==== Selected passage ====

Now, what, why would that be?

 

Speaker:

because I have a file which represents a disk, the entire file

 

Speaker:

doesn't change every time, right?

 

Speaker:

Parts of the file

 

Speaker:

it's, so we're talking to a VMDK file or VDK, For, for,

 

Speaker:

Hyper V, VDDK, that can't say VDDK.

 

Speaker:

I think it's VDDK.

 

Speaker:

Yeah,

 

Speaker:

I think you're right.

 

Speaker:

so you're saying if anything changes on there,

 

Speaker:

you're backing up the entire whole

 

Speaker:

do an incremental, exactly.

 

Speaker:

You're going

 

Speaker:

it's the entire file change, right?

 

Speaker:

So you're backing up the entire thing, but that doesn't make sense when

 

Speaker:

you have files which are say 10, 50, 100, 200 gigabytes and you're backing

 

Speaker:

that up every single time and so with block level incrementals What they

 

Speaker:

basically have done is say, okay What blocks have changed in this VMDK?

 

Speaker:

Let me just back those up, right?

 

Speaker:

Oracle also for databases, they do something similar, right?

 

Speaker:

Where it's hey Let me only back up the blocks within an Oracle data

 

Speaker:

file that have changed rather than backing up the entire Oracle database.

 

Speaker:

And how does the backup product know which blocks have changed?

 

Speaker:

Usually you have to rely on that vendor to tell you.

 

Speaker:

So in the case of Oracle, right?

 

Speaker:

You're usually integrating with Oracle RMAN via SBT or some other

 

Speaker:

mechanism where Oracle knows, okay, I keep track of the database blocks.

 

Speaker:

I know which ones are new.

 

Speaker:

Here is a list of blocks that you need to care about.

 

Speaker:

Same thing with VMware, when you have their, what is their SDK called?

 

Speaker:

VADP.

 

Speaker:

Yeah.

 

Speaker:

they've changed

 

Speaker:

the name.

 

Speaker:

Yeah.

 

Speaker:

They've changed the name, but basically they're, they have an API to talk to,

 

Speaker:

and they maintain a bitmap, right?

 

Speaker:

And then they just give you, here's a map of the bits that you need to go get.

 

Speaker:

These are the bits that have changed.

 

Speaker:

They maintain that.

 

Speaker:

And then the, there's an API for asking for those blocks,

 

Speaker:

now this is great for disk based systems because if you think about these are

 

Speaker:

all random spots in a file and so you can dump it out now It's up to figure

 

Speaker:

out like how you want to do this and I know we'll talk a little bit later

 

Speaker:

about deduplicated storage, but In the case of Oracle, typically you would just

 

Speaker:

dump it out as incremental blocks, and just dump it into a file, and now you

 

Speaker:

have all those blocks captured together.

====

▶ **Your task**
List every file size, in gigabytes, that the backup transcript gives as an example.

==== Dataset extract ====

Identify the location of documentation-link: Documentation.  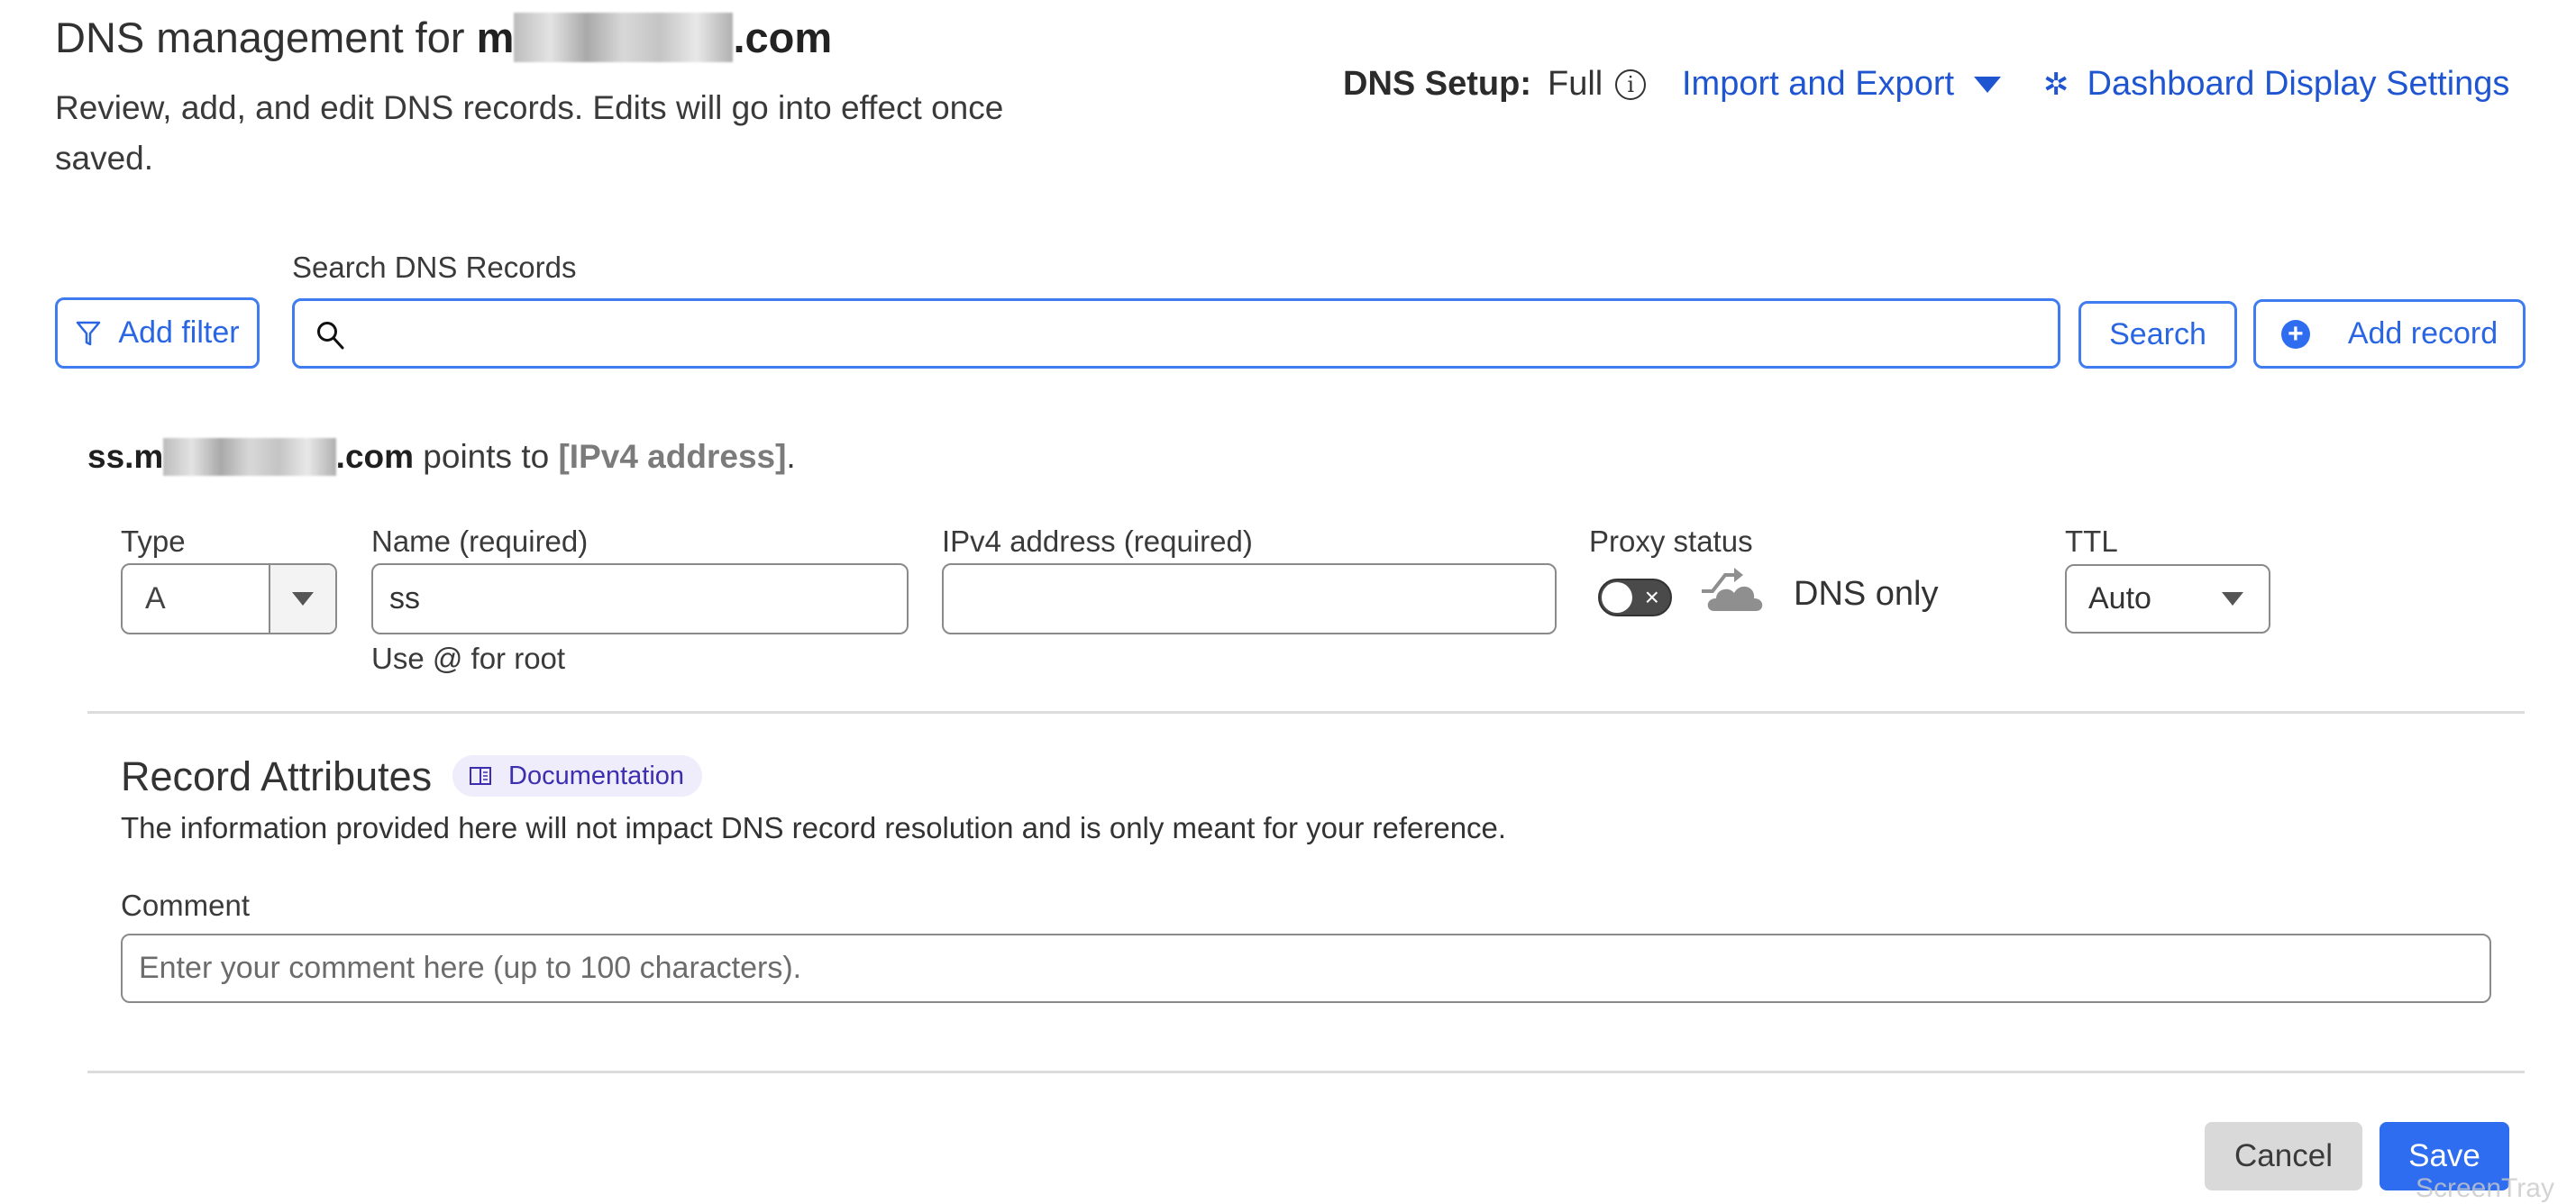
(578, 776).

====

▶ **Answer section**
10, 50, 100, and 200 gigabytes